The data being presented at the ACC meeting will include two post hoc subgroup analyses that explored the use of vorapaxar in certain patients with established PAD. PAD is generally defined as the obstruction of arteries supplying the lower extremities, most commonly due to atherosclerosis. People with PAD are at increased risk of heart attack, stroke, and cardiovascular death. People with PAD are also at risk of complications from ischemia involving the lower extremities, and this was the focus of the two subgroup analyses. Specifically, these analyses looked at rates of acute limb ischemia (ALI) and peripheral artery revascularization (PAR).

A total of 109 ALI events occurred in 3,787 patients enrolled in the TRA 2°P TIMI 50 trial whose qualifying diagnosis was symptomatic PAD (including 514 patients with a history of stroke or TIA in whom the use of vorapaxar was contraindicated).
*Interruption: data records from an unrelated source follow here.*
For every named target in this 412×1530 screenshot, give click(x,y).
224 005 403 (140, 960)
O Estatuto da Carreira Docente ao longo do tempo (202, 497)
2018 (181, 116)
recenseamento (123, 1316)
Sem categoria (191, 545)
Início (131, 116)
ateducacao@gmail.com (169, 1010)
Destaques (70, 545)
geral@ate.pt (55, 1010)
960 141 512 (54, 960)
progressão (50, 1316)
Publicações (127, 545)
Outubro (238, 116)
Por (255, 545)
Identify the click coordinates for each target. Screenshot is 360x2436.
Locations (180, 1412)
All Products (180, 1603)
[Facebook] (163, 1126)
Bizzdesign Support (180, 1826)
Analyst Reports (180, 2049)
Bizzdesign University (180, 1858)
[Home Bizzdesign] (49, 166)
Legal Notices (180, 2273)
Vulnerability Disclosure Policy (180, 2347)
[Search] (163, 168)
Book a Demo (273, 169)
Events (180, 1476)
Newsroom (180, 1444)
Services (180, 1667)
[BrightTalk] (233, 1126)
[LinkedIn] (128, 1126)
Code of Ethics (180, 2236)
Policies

Most of the ALI events were due to acute surgical-graft thrombosis (54%) or in situ thrombosis in a native vessel (27%). In the new post hoc subgroup analysis, the researchers found that, in patients with symptomatic PAD, adding vorapaxar to standard care (which included aspirin and/or clopidogrel) yielded a 42% relative risk reduction in the incidence of ALI compared with aspirin and/or clopidogrel alone (3-year event rates: 2.3% vs. 3.9%, respectively; hazard ratio [HR]: 0.58).

The second post hoc subgroup analysis of the TRA 2ºP TIMI 50 trial involved 5,845 patients with a history of PAD. Vorapaxar added to aspirin and/or clopidogrel showed a consistent pattern of reduction in the need for PAR (via percutaneous or surgical procedures) compared with placebo plus aspirin and/or clopidogrel. This included a reduction in PAR for the treatment of claudication (event rates: 9.4% for vorapaxar vs. 11.6% for placebo; HR: 0.84). Adding vorapaxar also reduced the rate of surgical PAR procedures (event rates: 4.5% for vorapaxar vs. 7.7% for placebo; HR: 0.59). Approximately 20% of the 5,845 patients included in this analysis had a history of stroke or TIA, which are contraindications to the use of vorapaxar.

Vorapaxar was studied only as an addition to aspirin and/or clopidogrel and should be used with aspirin and/or clopidogrel according to their indications or standard of care. There is no experience with the use of vorapaxar alone as the only administered antiplatelet agent.

Vorapaxar is contraindicated in patients with a history of stroke, TIA, or ICH and in patients with active pathological bleeding, such as ICH or peptic ulcer.